Потом показала ему, чтоб снимал свою рваную полосатую куртку. Он снял и подал ей куртку. Когда и куртка сгорела, старуха размешала золу на угольях и показала, что теперь очередь за штанами.
Он, отвернувшись, снял и отдал свои полосатые штаны с красными кругами - знак, что за ним числится попытка побега. Стоя среди комнаты, он смотрел, как горит его тонкая, тряпичная лагерная оболочка. Впервые за долгое время застыдился лохмотьев своего грязнущего, земляного цвета белья перед этой злой, сухой старухой, невольно вспомнил, что он все-таки мужик. А тут она ему с брезгливым отвращением показала молча, ткнув пальцем, чтоб скидывал с себя и все остальное. Он потянул было через голову рубаху, да и остановился, стал оглядываться - чем бы хоть прикрыться, что ли.
Старуха все-таки не совсем ополоумела, до нее наконец дошло, что он останется начисто голым. Прежде-то она до этого, видно, не додумалась.
Она встала, огляделась вокруг, вытирая передником руки, постояла в тяжелом раздумье и села обратно на скамеечку - опять стала подкладывать дрова. Долго так просидела, будто забыла про него. Насильно медленно оглянулась, наткнулась на него газами, и ее так и передернуло: он все стоял в своем рваном сером белье, опустив руки.

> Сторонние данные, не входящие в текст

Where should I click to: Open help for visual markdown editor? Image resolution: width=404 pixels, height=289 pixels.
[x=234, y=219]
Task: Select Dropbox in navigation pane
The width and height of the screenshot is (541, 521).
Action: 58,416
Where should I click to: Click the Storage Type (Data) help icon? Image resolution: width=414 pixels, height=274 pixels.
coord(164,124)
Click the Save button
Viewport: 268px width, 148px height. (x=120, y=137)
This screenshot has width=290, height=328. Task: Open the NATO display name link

Старуха еще посидела, опять поднялась, подошла к деревянной кровати, постояла перед ней и вдруг опустилась на колени. Постояла на коленях, потом нагнулась, оперлась одной рукой и прилегла щекой на одеяло. Другую руку глубоко засунула под кровать, пошарила-пошарила, ухватилась за что-то и волоком вытащила за ручку сундучок. Некоторое время она его рассматривала или раздумывала над ним. Похоже было, что она молится, но, наверное, так казалось потому, что она стояла на коленях. Вдобавок она еще вдруг поклонилась, но оказалось, что она снимала через голову у себя с груди шнурок вроде тех, на которых носят нательный крест. Вместо креста у нее там висел ключ. Им она и отперла замок, откинула крышку и опять застыла, вглядываясь в нутро сундучка. Неожиданно бережным, прямо-таки нежным движением, как берут на руки очень больного ребеночка, боясь его потревожить во сне, она осторожно подсунула обе ладони, достала и подняла на руках сложеный кусок толстого белого полотна.

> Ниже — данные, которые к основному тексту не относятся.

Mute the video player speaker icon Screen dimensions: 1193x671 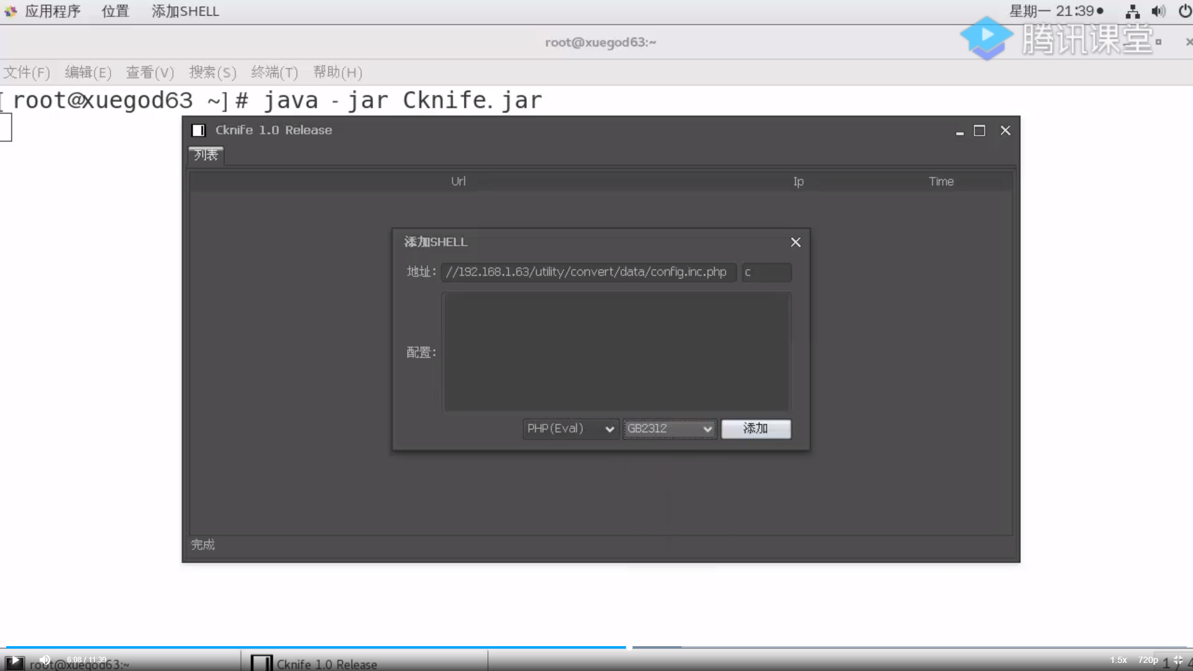click(x=43, y=659)
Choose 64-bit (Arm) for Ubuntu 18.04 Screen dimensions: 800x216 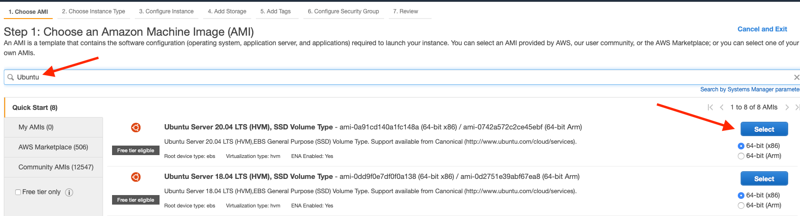[x=741, y=206]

Со стуком захлопнула крышку, не запирая замка, толчком, как потерявшую всякую ценность вещь, задвинула сундучок опять под кровать и вернулась обратно к своей скамеечке перед жерлом печки, на ходу швырнув ему это свое полотняное без единой складочки, достанное из сундука.
Развернув, Алексей увидел, что это длинная рубаха, ненадеванная, сияющая матовой белизной. Стащил все белье, тряпки-обвертки с ног - все пошло в огонь - и остался в длинной рубахе - да какой там рубахе, он тут же понял, что это береженый, заготовленный старухой саван. И ненависть ее взглядов уже не удивляла его… С тех пор он так и существовал, безвыходно и безмолвно, шлепал босиком из угла в угол в длинном, до щиколоток, саване. Хозяйка от него нос воротила, не смотрела в его сторону. Когда ставила перед ним миску с похлебкой, печеную репу, ломоть хлеба - и то отворачивалась подальше, как сторонят от пара лицо, поднимая крышку с круто вскипевшего котла.

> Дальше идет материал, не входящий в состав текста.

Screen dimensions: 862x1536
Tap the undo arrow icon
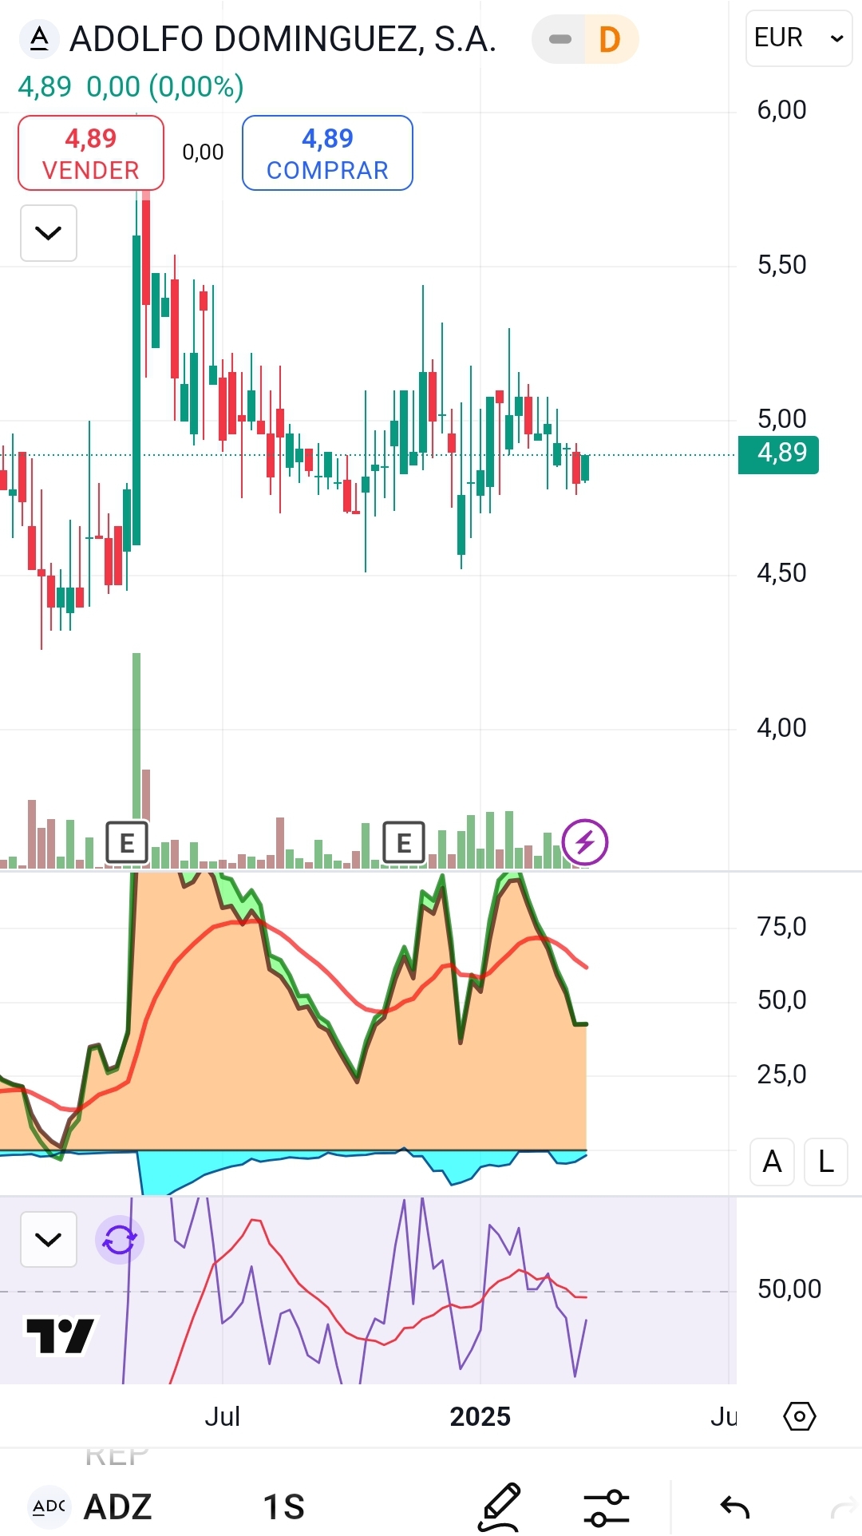[734, 1507]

Попробовал было он однажды днем пойти за ней следом к двери, так она попросту отпихнула его локтем обратно в избу и прихлопнула с досадой за собой дверь: значит - не высовывайся.
Мыться она ему приносила раз в день утром, в маленьком ушате. Мыла не давала, только узенькое тонкое полотенце, которым утереться было нельзя, сразу же промокало, как бумага. Он стал им подпоясываться - все-таки не так похоже на святого угодника или на обряженного покойника, ожидавшего своей очереди на захоронение.
Сперва он все благодарил старуху - за хлеб, за полупустой мешок с сеном, который она сунула ему под голову на лавку, потом бросил благодарить - старуху это, кажется, только злило. И зажили как двое немых. Он спал и ел, и ждал, что с ним решат делать те, кто его как-никак спасли, выручили, вот и к старухе этой привели.
Теперь по утрам, когда он просыпался, ему казалось, он слышит пробудившееся жужжание какой-то работы, возобновившейся в его опустошенном голодом, изнуренном организме. Теперь он, всеми клеточками, жилками жадно всасывая, наполнялся радостью возвращения начавшей уже иссыхать, угасать в нем жизни.